Neuendorf will sich keinen Vorwurf machen lassen

Beim DFB stehe man dennoch weiter zu den durch die "One-Love"-Armbinde zum Ausdruck gebrachten Werten. "Wir stehen zu dem, was wir gesagt haben und glauben daran, dass wir diese Werte während des Turniers auch weiter vertreten werden und müssen", so Neuendorf.
Dass dem DFB nun der Vorwurf gemacht werde, nicht standhaft geblieben zu sein, versteht der DFB-Präsident indes nicht. "Wir als DFB müssen uns dem Vorwurf nicht aussetzen, dass wir eingeknickt sind", sagte er trotzig.

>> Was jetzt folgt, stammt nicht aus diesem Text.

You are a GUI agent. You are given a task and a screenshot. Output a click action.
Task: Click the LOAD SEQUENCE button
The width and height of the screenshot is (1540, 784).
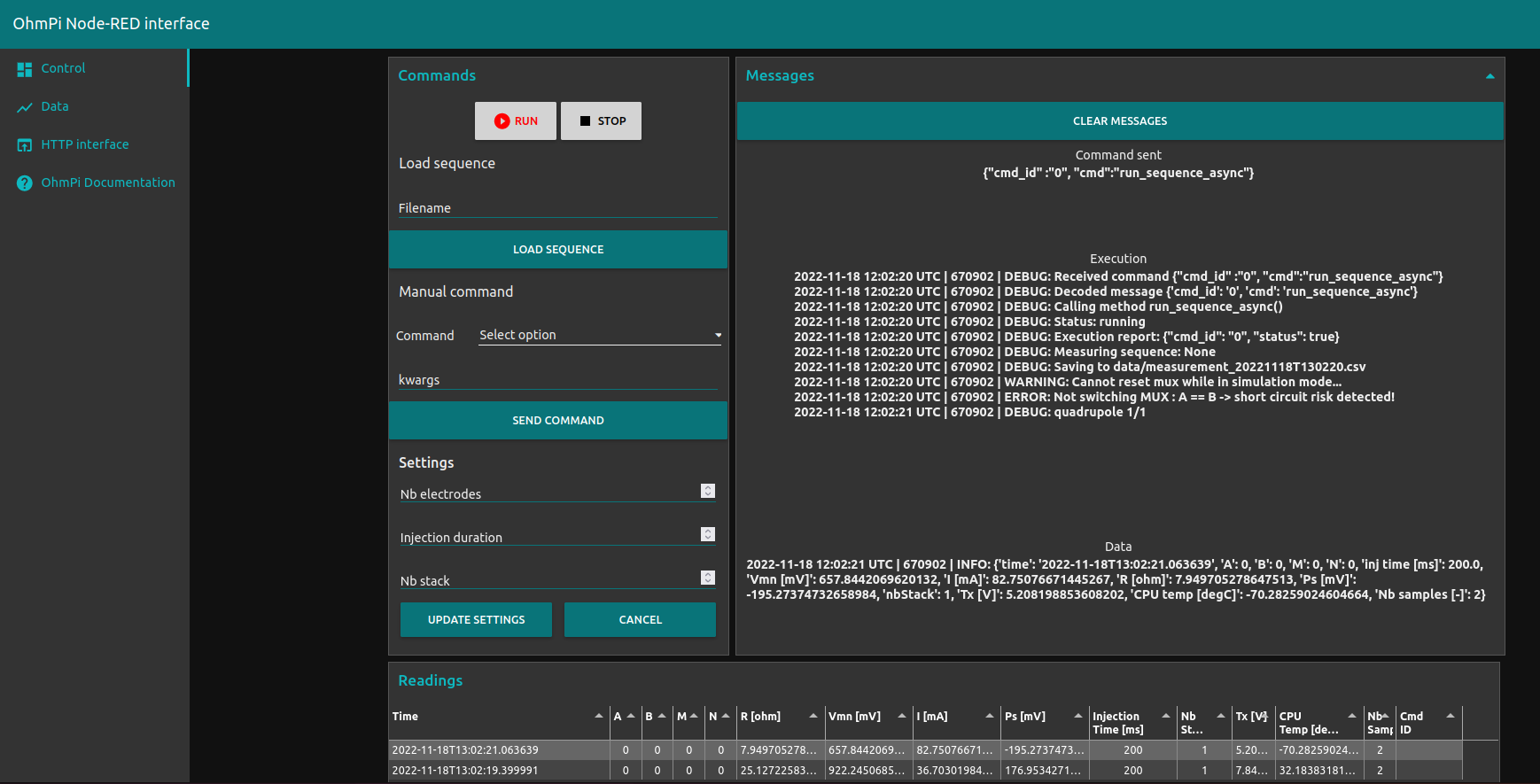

Mit der Ankündigung vor einigen Tagen, FIFA-Präsident Gianni Infantino nicht bei dessen Wiederwahl beim FIFA-Kongress im Frühjahr unterstützen zu wollen, habe man bereits "ein deutliches Signal Richtung FIFA" gesetzt. Neuendorf: "Ich glaube, die Signale werden schon verstanden."
Der DFB habe zwar "kein Interesse daran, das Verhältnis zur FIFA nachhaltig zu belasten. Aber wir behalten uns weiterhin vor, uns kritisch zu äußern."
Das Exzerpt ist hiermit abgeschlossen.